The combination of taxes on lodging, rental cars and airfare is a traveler’s trifecta, with the payoff going straight to state and local government treasuries, according to the National Center for Policy Analysis, or NCPA. In popular destinations such as New York or Chicago, NCPA says travelers could face tax burdens amounting to 30% higher than costs in other cities.
But even if you’re heading to a more out-of-the-way spot, the Dallas-based conservative think tank warns that travel taxes can quickly add up.
As of July 2012, the most recent year for which complete data are available, an NCPA study found that around 22 states levy a specific tax on lodging.
The per-night tax ranges from a low of 3% to a high of 13%. And don’t forget about local taxes, which are added on in many cities and counties, especially larger ones. For example, if you’re seeing the sights in Southern California, look out for the 14% local lodging tax Los Angeles collects.
The increasingly popular option of renting a private residence might not save you any taxes either. Popular short-term rentals of homes are taxable in many cities.
Getting there is taxed, too
You have to deal with taxes before you arrive at your destination. The NCPA study cites increasing taxes on rental cars and airline tickets.
As many as 38 states levied a car rental tax as of 2006, the NCPA says. That tax is often higher when you pick up the vehicle at an airport, where a surcharge is added by the local airport authority. Car rentals are also subject to sales and use taxes, which can amount to as much as 10%.
Speaking of airports, you pay a variety of taxes to squeeze into your air carrier’s seats. Many of the taxes on air travel are flat fees, meaning that it costs you the same, regardless of how short your flight is.
There’s the 7.5% federal tax assessed every ticket, a segment fee of $3.70 for each takeoff and landing, and a security fee that doubled in 2014 from $2.50 to $5.60 per each leg of your flight.
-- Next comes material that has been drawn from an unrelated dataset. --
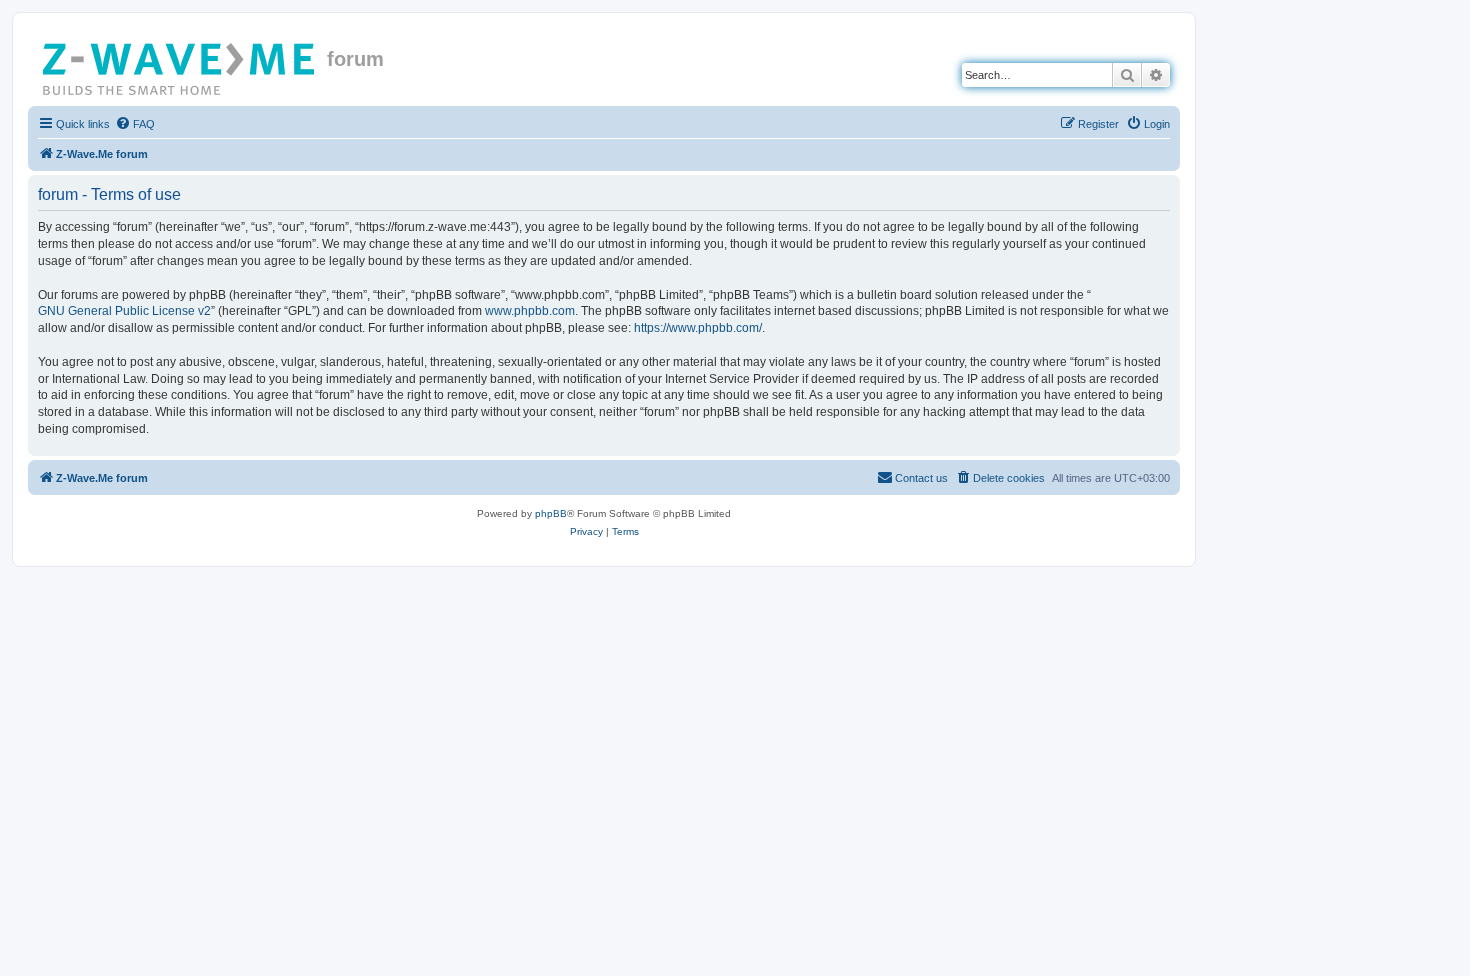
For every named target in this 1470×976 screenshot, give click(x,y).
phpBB (551, 513)
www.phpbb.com (530, 311)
Don’t forget the passenger facility charge that’s levied by local airport authorities; this can be as much as $4.50 per takeoff and landing.
These four fees are just a portion of the 17 taxes and fees currently collected on flights, the NCPA says. “Taken together, these airline taxes can amount to a 30% surcharge on some domestic flights,” says the think tank.
So what’s a cost-conscious vacationer to do?
AAA’s Aug. 4 fuel report found that for the first time in more than 4 months, the national average price for unleaded gasoline has dropped below $3.50 per gallon. This is the lowest national average for early August since 2010.
So even given the gas taxes levied by the various states, getting behind the wheel for your late-summer trip looks like an economical move.
And if you’re visiting relatives who are literally accommodating, stay in their guest room instead of a nearby motel. Sure, you’ll have to listen to your brother-in-law’s same stories over again, but at least those tales aren’t taxed.